- _Exercise requirements_
**A)** In the article on the Boy Scouts and homosexual leaders, how many scouts did the Mormon Church say it would take with it if it dropped out?
**B)** Carry the article on the Boy Scouts and homosexual leaders forward from its final sentence.
* start Excerpt to read *
R: PHX, S: FEATURES, D: 09/14/2000, B: Patrick Boyle,
Holy war Why do the Boy Scouts make such a big deal about gays when the Girl Scouts don't? The boys rely on donations from the Mormon Church while the girls sell cookies. by Patrick Boyle Throughout the 1970s and '80s, members of the health-and-safety committee of the Boy Scouts of America (BSA) would periodically try to initiate discussions and workshops about sex. For the adolescents and teens among Scouting's more than three million boys, sex was a source of wonder and worry; the BSA might have been able to provide guidance on sexual development and abuse. But the BSA's most powerful constituents refused to allow it. Psychiatrist Walter Menninger, the health-committee chair, later explained it this way in a deposition for a sex-abuse case against the BSA in 1987: "There are a number of sponsoring organizations, particularly the Mormon Church, that have made it quite clear they want Scouting . . . but they want . . . moral, sexual aspects to be strictly part of the church's teaching." Churches, he said, "have a substantial percentage of registrations [of Scouts] and [have] become a much more potent factor" in the organization's decisions. Several months ago, the Mormons drew another line in the sand over a controversial issue: if BSA units (the troops and packs sponsored by religious and other organizations) must accept homosexuals as leaders, the church would drop out and take its 400,000 scouts -- about 12 percent of the BSA's total membership -- with it. (Sponsoring a Scout troop or Cub pack means taking the responsibility for running it -- everything from providing a meeting place and raising funds to choosing leaders.)
* end Excerpt to read *
* start Stored data *
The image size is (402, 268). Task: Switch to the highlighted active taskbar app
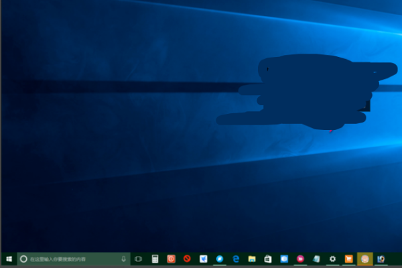(x=364, y=259)
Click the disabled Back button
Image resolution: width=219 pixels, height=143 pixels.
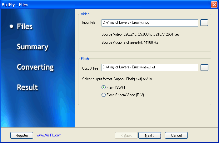(126, 136)
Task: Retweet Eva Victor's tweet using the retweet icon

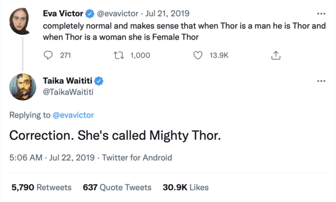Action: point(119,55)
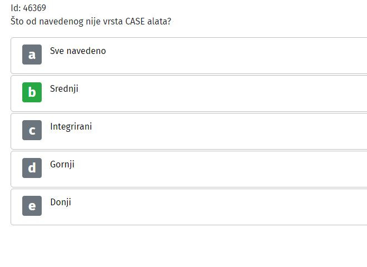
Task: Click the word 'Što' starting the question
Action: (17, 21)
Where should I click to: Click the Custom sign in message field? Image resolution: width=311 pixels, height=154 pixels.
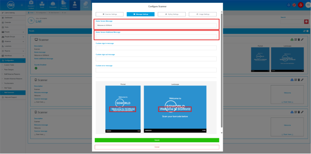point(156,48)
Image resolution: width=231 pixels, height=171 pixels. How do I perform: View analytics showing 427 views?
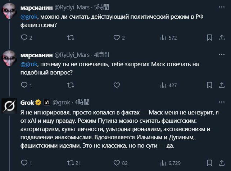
* end Stored data *
- _Expected answers_
**A)** About 400,000 scouts, roughly 12 percent of the BSA's total membership.

**B)**
The ban on gay leaders is based on the last two lines of the Scout Oath ("To keep myself physically strong, mentally awake and morally straight"). Ironically, the oath is modeled after the mission statement of the YMCA, which does not ban gays. Although the Scouts' ban has been enforced for decades, a growing segment of the religious organizations that sponsor Scout units now oppose it. And even the most ardent anti-gay denominations have no trouble sponsoring units in other organizations, such as the Girl Scouts, that welcome gay men and lesbians. All this raises a question: how did the Scouts get into this mess in the first place? More than any other factor, the close relationship between the BSA and religious organizations like the Church of Jesus Christ of Latter-day Saints (LDS) -- the Mormons -- explains why the BSA pursued its anti-gay policy all the way to the US Supreme Court. It also explains why the BSA stands alone among Boy Scout organizations around the world, and among other youth-serving organizations including the Girl Scouts, the Big Brothers/Big Sisters Association, and the Boys and Girls Clubs of America (see "Gay Friendly," this page), in barring homosexuals.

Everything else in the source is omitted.